More businesses are turning to Web hosting companies to handle their data center operations.

By Carolyn Duffy Marsan
Thu, April 24, 2008

Network World — If your data center processing load doubled this year, could you handle the growth?

That's what happened to Bazaarvoice, an Austin, Texas-based start-up that serves up product ratings and reviews to more than 180 e-commerce sites run by Sears, Dell, Macy's and others. Last year, Bazaarvoice needed several dozen additional servers to run its proprietary software.

To keep up with the growth, Bazaarvoice outsources its data center operations to Rackspace, a top-tier Web hosting company

"Theoretically it would be possible for us to run our own data center, but it would be far more difficult for us to keep up with the growth without a service provider like Rackspace,'' says Andy Maag, vice president of engineering for Bazaarvoice.
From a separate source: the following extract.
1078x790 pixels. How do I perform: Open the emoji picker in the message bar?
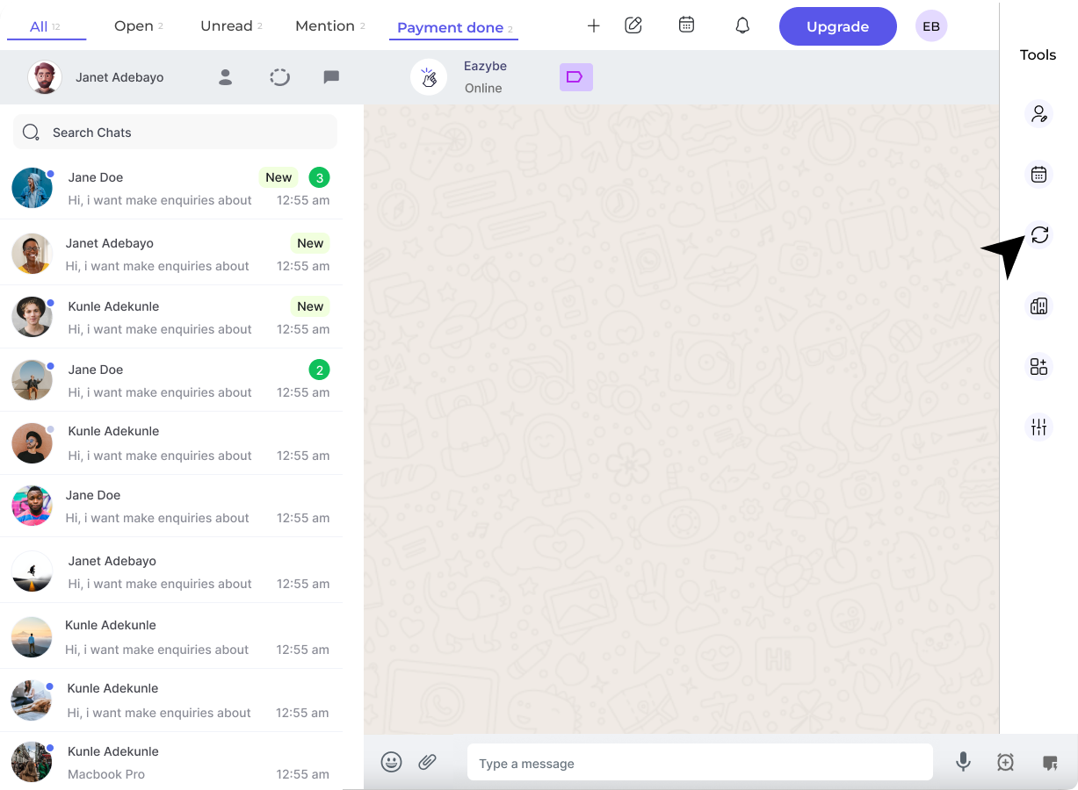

"If you have to grow your capacity very quickly, you can run into physical space constraints, power constraints and environmental constraints like air conditioning,'' Maag says. "When you're a fast-growing business that can present problems. When you're a specialist like Rackspace, and you're already in aggregate spread across many data centers and you have so many people, you're able to handle fast-growing traffic.''

More booming businesses like Bazaarvoice are turning to Web hosting companies, including Rackspace, Savvis, AT&T, Terramark and IBM, to handle their data center operations. These companies are growing at an average of 15 percent per year, according to IDC.

The growth is coming from "complex hosting,'' says John Engates, CTO of Rackspace. "It can be serving both the enterprise and the more Web 2.0-centric group. Complex hosting means it's not just dedicated [servers]. It's really a solution with firewalls and load balancers and networking components as well as services to take care of them like patching and monitoring.''

Engates estimates that complex hosting is growing at a much higher rate—as much as 70 percent to 80 percent per year. He says about half of Rackspace's 15,000 customers buy complex hosting services. Rackspace operates eight data centers, four in the United States and four in the United Kingdom.

The customers that are driving demand for complex hosting include software-as-a-service companies with unpredictable growth and e-commerce companies with seasonal spurts in traffic. Another thriving market is short-term promotional Web sites run by marketing departments or advertising agencies.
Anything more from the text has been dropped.